TASK OBJECTIVE → The lines to print are the one containing "The height and width of the screenshot is (214, 472)." and every line after it through the end of the entries below. Print them exactly and nothing else.

GIVEN ENTRIES →
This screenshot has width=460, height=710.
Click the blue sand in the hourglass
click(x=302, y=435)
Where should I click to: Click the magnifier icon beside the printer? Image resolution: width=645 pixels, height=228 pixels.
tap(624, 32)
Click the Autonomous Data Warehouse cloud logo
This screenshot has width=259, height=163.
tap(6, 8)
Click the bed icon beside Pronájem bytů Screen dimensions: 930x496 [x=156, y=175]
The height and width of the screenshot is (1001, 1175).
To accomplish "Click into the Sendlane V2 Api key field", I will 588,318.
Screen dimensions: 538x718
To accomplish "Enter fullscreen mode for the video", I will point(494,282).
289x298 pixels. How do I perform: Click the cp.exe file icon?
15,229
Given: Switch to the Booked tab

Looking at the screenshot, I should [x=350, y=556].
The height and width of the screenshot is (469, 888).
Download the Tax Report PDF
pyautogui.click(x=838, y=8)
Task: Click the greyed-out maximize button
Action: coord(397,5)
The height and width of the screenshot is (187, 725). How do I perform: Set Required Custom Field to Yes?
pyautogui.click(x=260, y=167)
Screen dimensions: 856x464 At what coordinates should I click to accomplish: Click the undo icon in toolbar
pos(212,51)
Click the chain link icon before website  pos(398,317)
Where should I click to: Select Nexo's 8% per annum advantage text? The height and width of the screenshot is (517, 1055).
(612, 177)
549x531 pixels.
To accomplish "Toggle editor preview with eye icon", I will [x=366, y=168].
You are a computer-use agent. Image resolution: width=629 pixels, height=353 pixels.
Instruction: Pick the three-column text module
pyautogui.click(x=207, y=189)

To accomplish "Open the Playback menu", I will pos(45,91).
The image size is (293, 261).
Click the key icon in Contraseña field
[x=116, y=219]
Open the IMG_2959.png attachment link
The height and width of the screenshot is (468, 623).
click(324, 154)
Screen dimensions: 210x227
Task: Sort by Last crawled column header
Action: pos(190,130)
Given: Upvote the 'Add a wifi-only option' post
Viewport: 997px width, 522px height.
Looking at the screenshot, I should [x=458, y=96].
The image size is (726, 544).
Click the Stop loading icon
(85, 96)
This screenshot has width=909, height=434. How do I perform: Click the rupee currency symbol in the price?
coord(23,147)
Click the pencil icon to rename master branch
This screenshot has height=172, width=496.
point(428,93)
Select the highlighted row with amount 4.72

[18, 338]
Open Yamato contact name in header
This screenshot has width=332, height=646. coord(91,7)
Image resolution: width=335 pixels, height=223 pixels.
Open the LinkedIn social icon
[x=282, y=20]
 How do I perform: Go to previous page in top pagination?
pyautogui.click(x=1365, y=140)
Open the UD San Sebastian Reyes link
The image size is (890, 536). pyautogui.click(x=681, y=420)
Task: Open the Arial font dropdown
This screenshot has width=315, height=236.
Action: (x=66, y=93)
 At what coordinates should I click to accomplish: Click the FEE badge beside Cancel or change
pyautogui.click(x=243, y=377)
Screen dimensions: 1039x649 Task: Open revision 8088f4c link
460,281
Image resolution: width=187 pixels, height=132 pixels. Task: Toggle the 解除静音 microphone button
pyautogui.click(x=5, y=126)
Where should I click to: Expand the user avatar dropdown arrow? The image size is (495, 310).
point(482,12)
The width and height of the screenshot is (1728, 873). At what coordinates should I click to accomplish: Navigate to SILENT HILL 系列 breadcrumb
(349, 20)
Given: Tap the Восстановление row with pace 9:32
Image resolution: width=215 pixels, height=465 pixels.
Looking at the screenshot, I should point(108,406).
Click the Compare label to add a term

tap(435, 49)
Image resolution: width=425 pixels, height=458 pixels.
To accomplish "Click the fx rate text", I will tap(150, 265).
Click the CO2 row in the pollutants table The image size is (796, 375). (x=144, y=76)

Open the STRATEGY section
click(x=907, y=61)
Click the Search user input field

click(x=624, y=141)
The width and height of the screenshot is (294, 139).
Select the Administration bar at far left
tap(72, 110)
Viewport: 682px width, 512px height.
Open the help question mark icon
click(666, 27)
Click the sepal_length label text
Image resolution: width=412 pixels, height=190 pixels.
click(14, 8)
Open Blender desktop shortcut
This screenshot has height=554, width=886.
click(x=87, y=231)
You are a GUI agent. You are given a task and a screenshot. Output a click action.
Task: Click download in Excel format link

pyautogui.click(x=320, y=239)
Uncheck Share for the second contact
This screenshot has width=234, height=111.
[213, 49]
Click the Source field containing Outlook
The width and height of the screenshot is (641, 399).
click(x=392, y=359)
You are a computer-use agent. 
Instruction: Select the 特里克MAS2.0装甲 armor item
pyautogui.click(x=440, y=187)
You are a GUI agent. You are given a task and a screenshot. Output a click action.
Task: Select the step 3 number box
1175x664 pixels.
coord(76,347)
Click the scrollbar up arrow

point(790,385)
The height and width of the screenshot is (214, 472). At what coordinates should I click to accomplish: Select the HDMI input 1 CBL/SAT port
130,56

ANSWER BOX →
The height and width of the screenshot is (214, 472). At what coordinates should I click to accomplish: Select the HDMI input 1 CBL/SAT port
130,56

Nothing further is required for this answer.